Broker
What the broker does in FluxMQ and how protocol brokers fit together
Broker
Last Updated: 2026-02-18
FluxMQ runs multiple protocol brokers that share the same queue manager:
- MQTT broker for MQTT 3.1.1/5.0 over TCP and WebSocket
- AMQP 1.0 broker
- AMQP 0.9.1 broker
Each broker owns its protocol state machine, but all queue-capable traffic flows into the shared queue manager. Protocol adapters translate protocol-specific concepts (AMQP exchanges/bindings, MQTT shared subscriptions, AMQP 1.0 link capabilities) into FluxMQ queue primitives without fabricating behavior that the underlying queue type doesn't support.
Delivery semantics depend on the queue type, not the protocol. An MQTT client and an AMQP 0.9.1 client consuming from the same durable queue get the same ack/nack/reject behavior. An AMQP 1.0 client consuming from a stream queue gets cursor-based semantics regardless of the protocol's native disposition model.
Local MQTT <-> AMQP 0.9.1 Pub/Sub
MQTT and AMQP 0.9.1 pub/sub subscribers share one local topic router. A publish from either protocol can fan out to local subscribers of the other protocol on the same node.
For AMQP 0.9.1 pub/sub (default exchange path), FluxMQ normalizes patterns to MQTT form:
| AMQP 0.9.1 | Canonical MQTT |
|---|---|
. | / |
* | + |
# | # |
What the Broker Handles
- Session lifecycle (connect, resume, takeover)
- Topic routing and shared subscriptions
- Retained messages and wills
- QoS enforcement and retry policies
- Queue integration for
$queue/topics - Protocol-to-queue translation (adapting protocol semantics to queue primitives)
Fan-out Modes
When a QoS 2 publisher completes the four-way handshake (PUBLISH → PUBREC → PUBREL → PUBCOMP), the broker must deliver the message to all matching subscribers before it can respond with PUBCOMP. In high fan-out scenarios (many subscribers per topic), this blocks the publisher's read loop for the duration of all subscriber deliveries and any cross-node cluster routing.
FluxMQ provides two fan-out modes, controlled by broker.async_fan_out:
Synchronous (default, async_fan_out: false)

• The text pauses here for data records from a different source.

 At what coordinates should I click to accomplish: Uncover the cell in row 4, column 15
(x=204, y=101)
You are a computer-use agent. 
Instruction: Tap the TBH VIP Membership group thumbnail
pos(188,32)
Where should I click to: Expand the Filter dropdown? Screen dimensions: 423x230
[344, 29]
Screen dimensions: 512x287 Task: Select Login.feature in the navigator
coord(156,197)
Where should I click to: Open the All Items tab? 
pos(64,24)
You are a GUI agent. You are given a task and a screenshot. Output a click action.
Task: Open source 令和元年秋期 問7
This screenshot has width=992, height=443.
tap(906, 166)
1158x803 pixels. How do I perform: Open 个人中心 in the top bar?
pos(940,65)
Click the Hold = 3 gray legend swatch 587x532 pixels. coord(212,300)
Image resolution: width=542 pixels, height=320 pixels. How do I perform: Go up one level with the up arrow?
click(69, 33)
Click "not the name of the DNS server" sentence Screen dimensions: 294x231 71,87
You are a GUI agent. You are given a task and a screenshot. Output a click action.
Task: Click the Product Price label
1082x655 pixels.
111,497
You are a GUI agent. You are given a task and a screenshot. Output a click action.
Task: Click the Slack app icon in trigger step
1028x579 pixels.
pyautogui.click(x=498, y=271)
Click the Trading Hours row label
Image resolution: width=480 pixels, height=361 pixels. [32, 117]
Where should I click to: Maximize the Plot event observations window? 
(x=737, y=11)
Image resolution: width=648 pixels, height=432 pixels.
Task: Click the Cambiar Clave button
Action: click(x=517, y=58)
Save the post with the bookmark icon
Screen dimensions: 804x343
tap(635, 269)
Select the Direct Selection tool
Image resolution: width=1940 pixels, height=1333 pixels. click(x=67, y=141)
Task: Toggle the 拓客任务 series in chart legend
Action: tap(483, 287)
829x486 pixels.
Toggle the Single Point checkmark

Fan-out and PUBCOMP happen in the publisher's goroutine. The publisher is blocked until every subscriber has been handed the message and cluster routing has been dispatched. Simpler ordering guarantees; lower throughput when subscriber count is high.
Async (async_fan_out: true)
PUBCOMP is sent immediately after PUBREL, and subscriber fan-out is dispatched to a bounded worker pool (fan_out_workers, default GOMAXPROCS). The pool back-pressures the publisher if all workers are busy. This is spec-compliant: MQTT 5.0 §4.3.3 requires the broker to commit responsibility for the message before sending PUBCOMP, not to have delivered it to all subscribers.
Use async mode for workloads with many subscribers per topic (fanin). Keep synchronous mode when strict ordering or simpler observability is preferred.
Inflight Overflow
Each subscriber session maintains an inflight window of at most session.max_inflight_messages unacknowledged outbound QoS 1/2 messages. When the window is full, behavior is controlled by session.inflight_overflow:
Backpressure (inflight_overflow: 0, default)
The goroutine delivering to the subscriber blocks until the subscriber ACKs a message and a slot opens. This prevents message loss but slows down any goroutine (publisher or fan-out worker) that delivers to a slow subscriber.
Pending queue (inflight_overflow: 1)
Overflow messages are buffered in a per-subscriber channel of depth pending_queue_size. As ACKs arrive, buffered messages are drained into the inflight window. On disconnect, QoS>0 pending messages spill to the subscriber's offline queue (subject to max_offline_queue_size). This decouples slow subscribers from the publisher at the cost of per-subscriber memory.